• _TASK REQUIREMENTS_
Copy the records below line for line, without the pictures.

Word and element location records:
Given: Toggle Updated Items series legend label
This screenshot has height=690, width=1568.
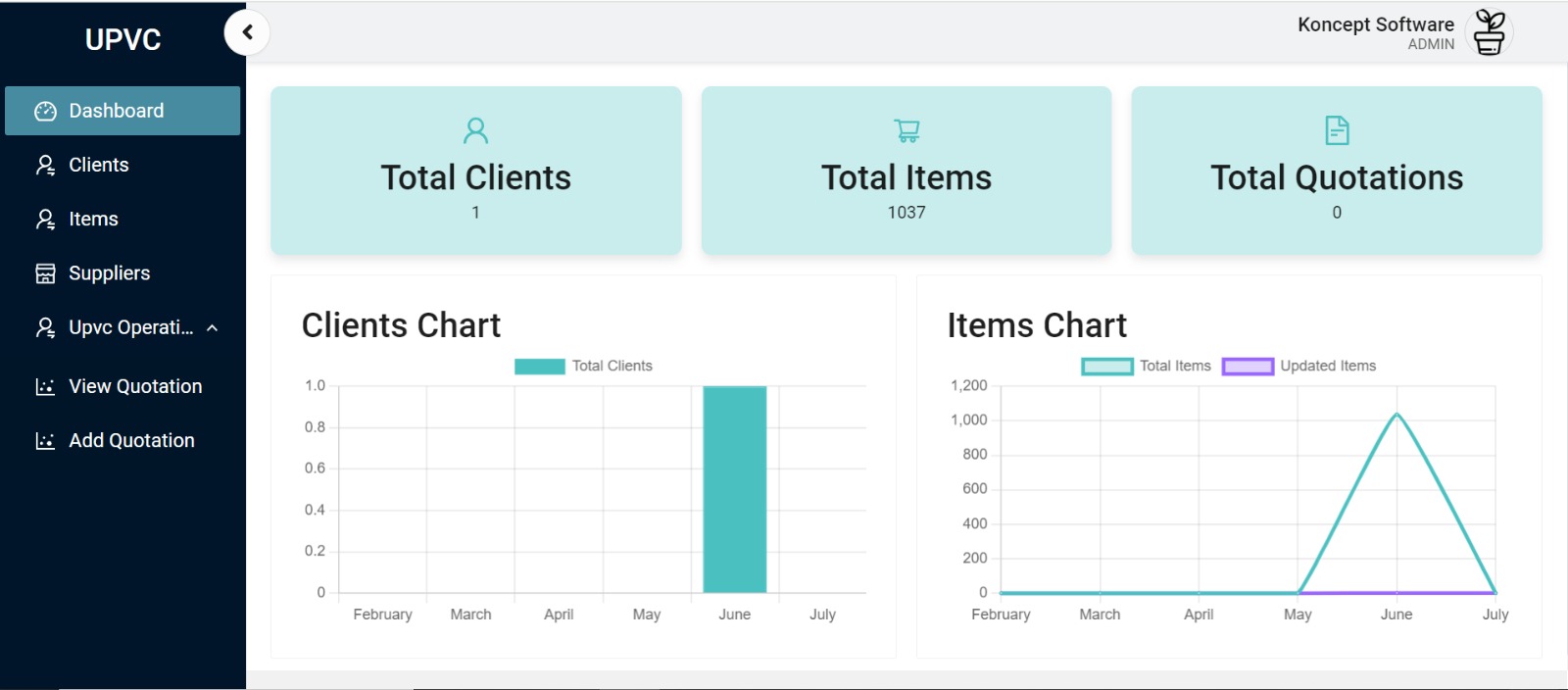Looking at the screenshot, I should point(1328,366).
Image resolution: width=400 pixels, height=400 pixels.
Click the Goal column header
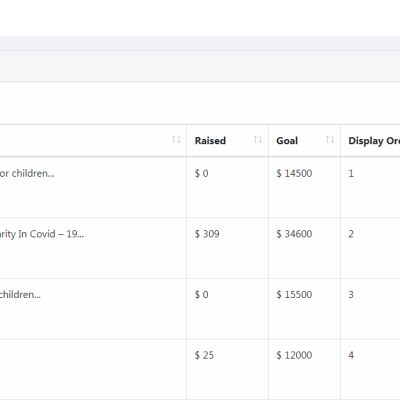(x=287, y=141)
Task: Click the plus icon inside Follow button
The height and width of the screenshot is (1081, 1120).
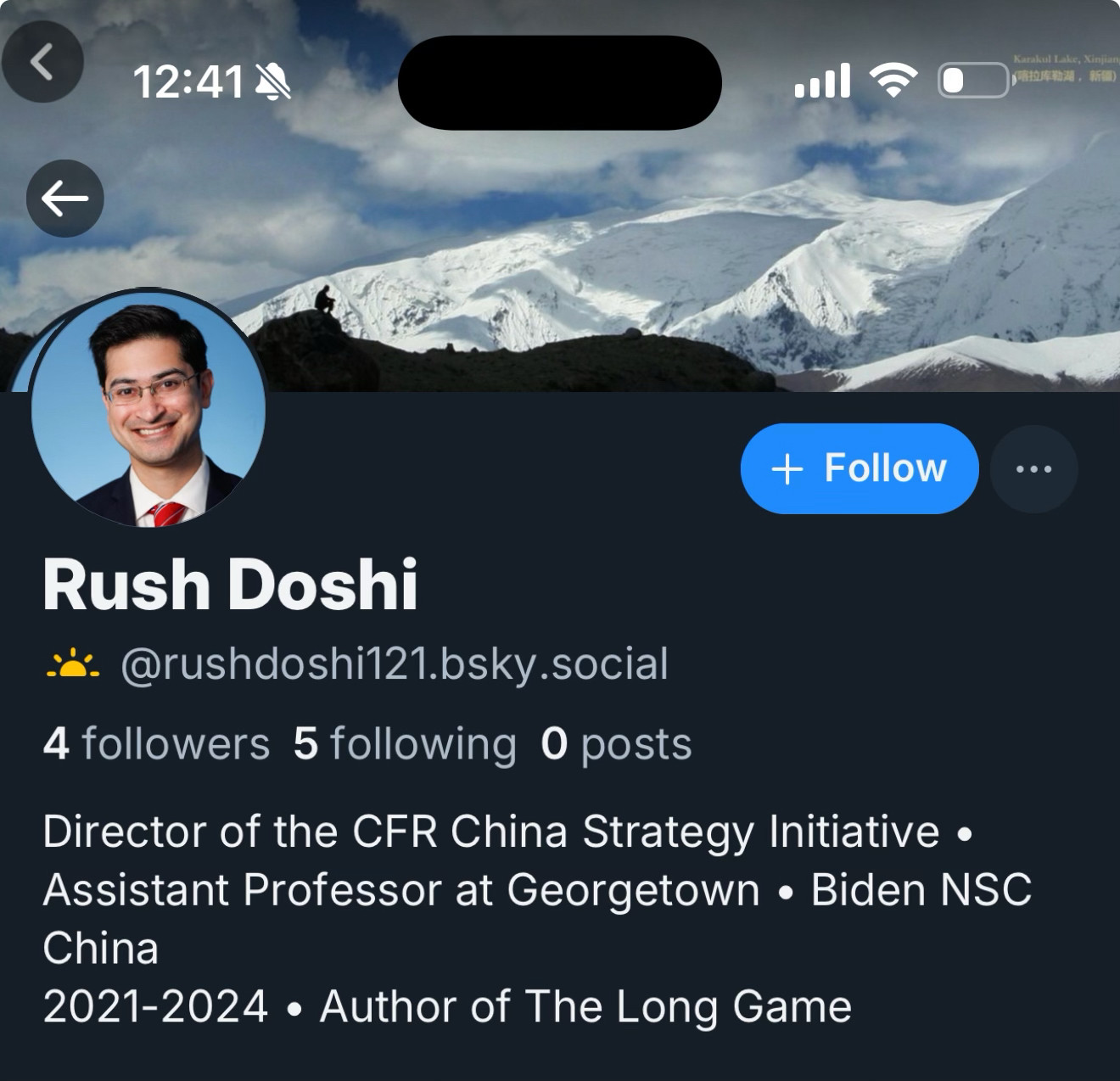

• _SOLUTION FOR THIS PROBLEM_
Given: Toggle Updated Items series legend label
This screenshot has height=690, width=1568.
Looking at the screenshot, I should point(1328,366).
Image resolution: width=400 pixels, height=400 pixels.
Click the Goal column header
(x=287, y=141)
Task: Click the plus icon inside Follow button
The height and width of the screenshot is (1081, 1120).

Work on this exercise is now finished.